The old newswoman laughed because Robyn had made a joke of it. “But of course, it must be really hard to marshal any enthusiasm.”
Her last word came out loud as a shot when the band abruptly ended a set. Everyone standing around the three of them laughed, teasing Margaret.
Kiel went back to the subject of the article. “I don’t think you’ve given up the idea of returning to your article altogether, though, have you, Robyn?”
She didn’t know where he was going with his question, but his pointed tone cued her to go along. “Not entirely.”
He turned to Margaret. “Robyn was just telling me the other day about her research before the accident. Weren’t you thinking, Robyn, that Jerome Clarke couldn’t have been killed in that avalanche?”
Where was he getting this stuff? “I had some questions, yes.”

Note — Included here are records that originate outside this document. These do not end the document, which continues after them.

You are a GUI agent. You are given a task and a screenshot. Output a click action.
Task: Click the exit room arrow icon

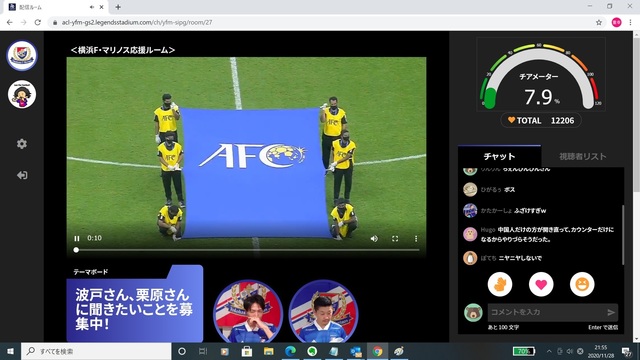(22, 175)
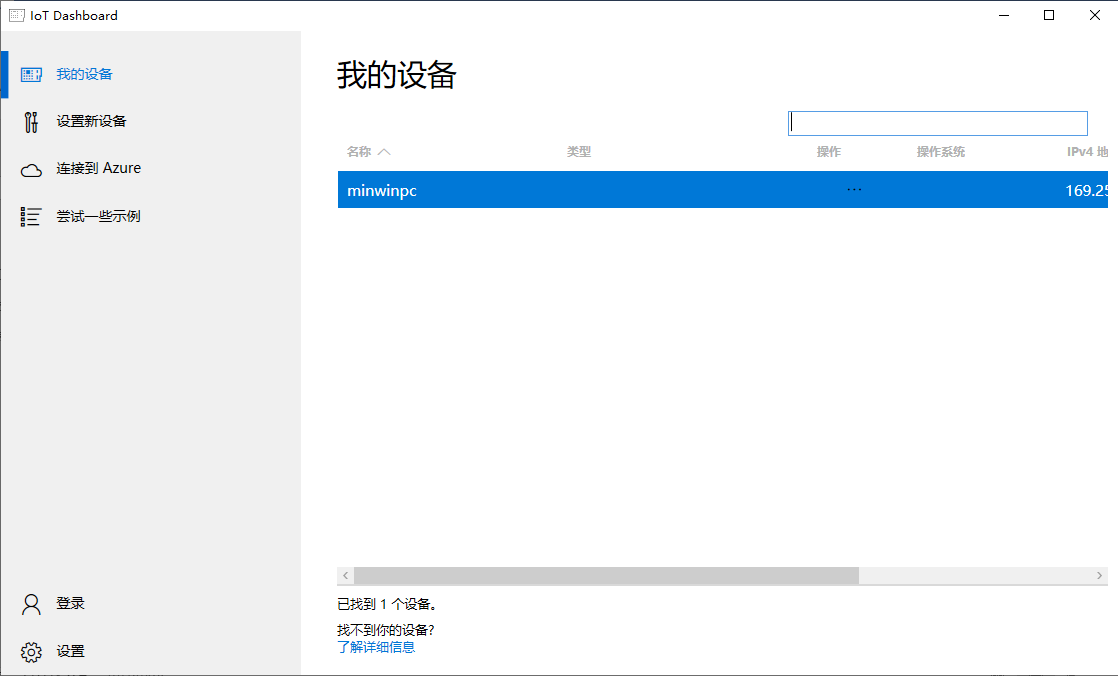This screenshot has height=676, width=1118.
Task: Open 设置 using the gear icon
Action: coord(30,651)
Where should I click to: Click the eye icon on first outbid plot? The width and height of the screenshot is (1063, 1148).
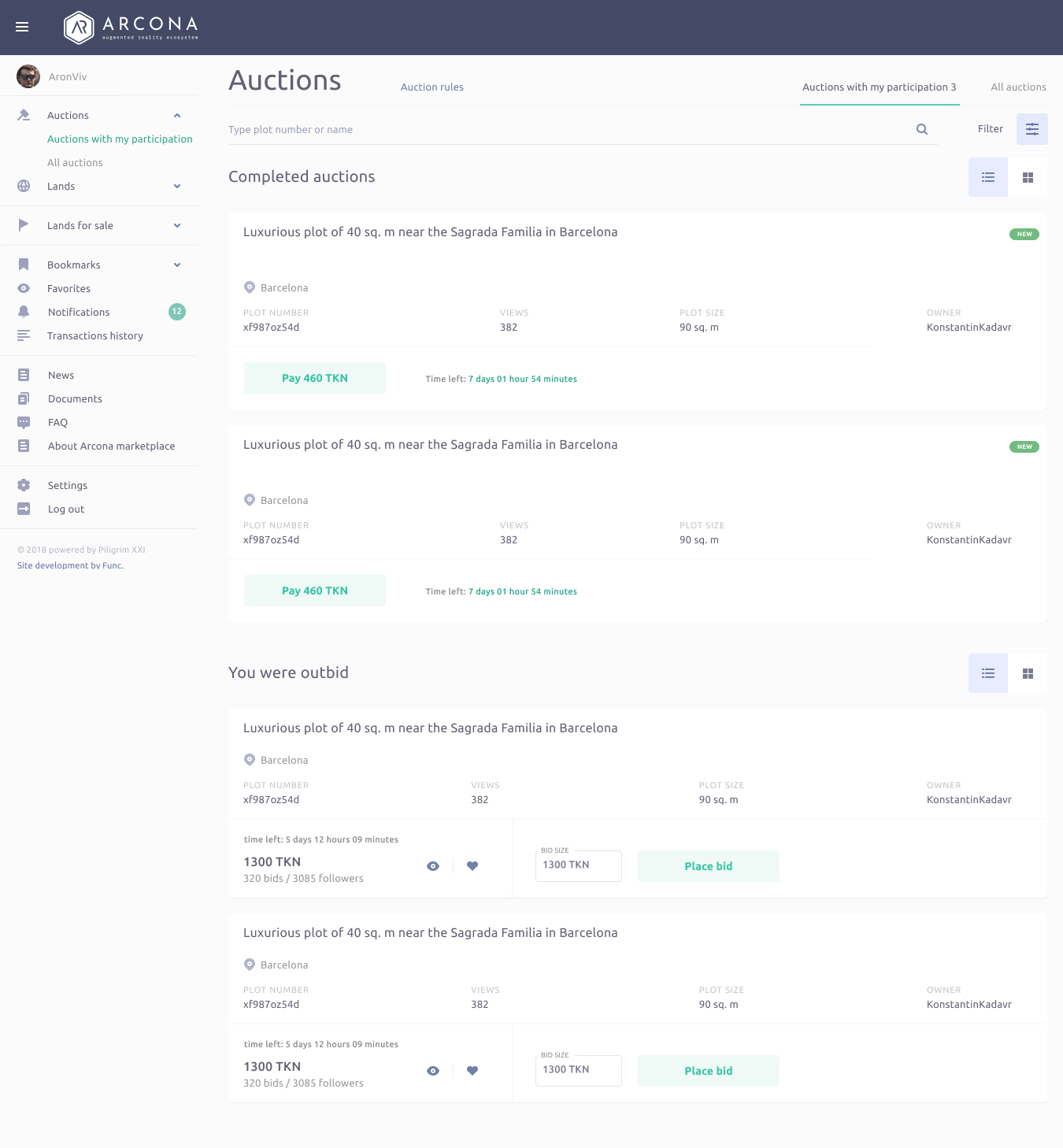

“That day was one to go down in history,” Margaret admitted, raising the level of her voice when the band started another set. “My father was a small boy at the time. Grew up, as you know, to write several history texts and to teach at the university.”
“What was his opinion?”
“Oh, there was never any doubt about Mr. Clarke’s demise. The whole town was in an uproar, all the rescue teams and such. I believe there’s even a photo of the volunteer fire department. They had a wagon on which they could interchange wheels and sled runners.”
“And Jerome C
larke? Was he in any of the photos?”
Margaret frowned. “None that I can remember. I believe it was said Mr. Clarke went up the mountain to see how he could facilitate the rescue, and was then killed in the second wave of the avalanche.”
“Where was this all going, Robyn?” Scott asked, trading his empty goblet of champagne for another as a waiter passed by.
“I barely remember anymore. I think…yes. I saw something in the Denver newspapers about Clarke falling ill at the conclusion of the apexer’s lawsuit.”
A small clutch of more rowdy guests crowded their way through to the dance floor. “I do believe Mr. Clarke was stricken with some pneumonia or other,” Margaret said.
“Then would he have been out and about in the middle of an avalanche?” Robyn put her arm through Kiel’s. “I remember also thinking it was pretty odd that his body was never found.”
“That wouldn’t have been uncommon, unfortunately,” Lucy said, sailing into the group, her spirits high. She laughed. “Shame on me for eavesdropping—but really! This is a party!” She threaded her arm through Robyn’s other arm. “I know the concept is not entirely lost on you. Come. I want you to meet a few friends I don’t think you know.”
Kiel gave Robyn’s hand a squeeze to indicate she should go on without him. It was ten-thirty by then, forty-five minutes until he and Robyn would find their way to the liquor storeroom to meet Chloe Nielsen and the mystery man. Kiel wanted to become invisible and move among Lucy’s guests just to see if Robyn’s presence in town had set someone on edge.
He moved around in his physical form for a while, finding it unnecessary to use his powers to become invisible because so few people knew him. By a few minutes before eleven o’clock he’d taken up a position and cloaked himself in invisibility near the door, just in time to see the arrival of Trudi Candelaria and Stuart Willetts.
Fascinated to see what would happen, he followed them from the time they arrived to the time they left. Despite their formal clothes and the fact that the party would go on for at least another two or three hours, the couple stayed less than ten minutes, having been snubbed at nearly every encounter.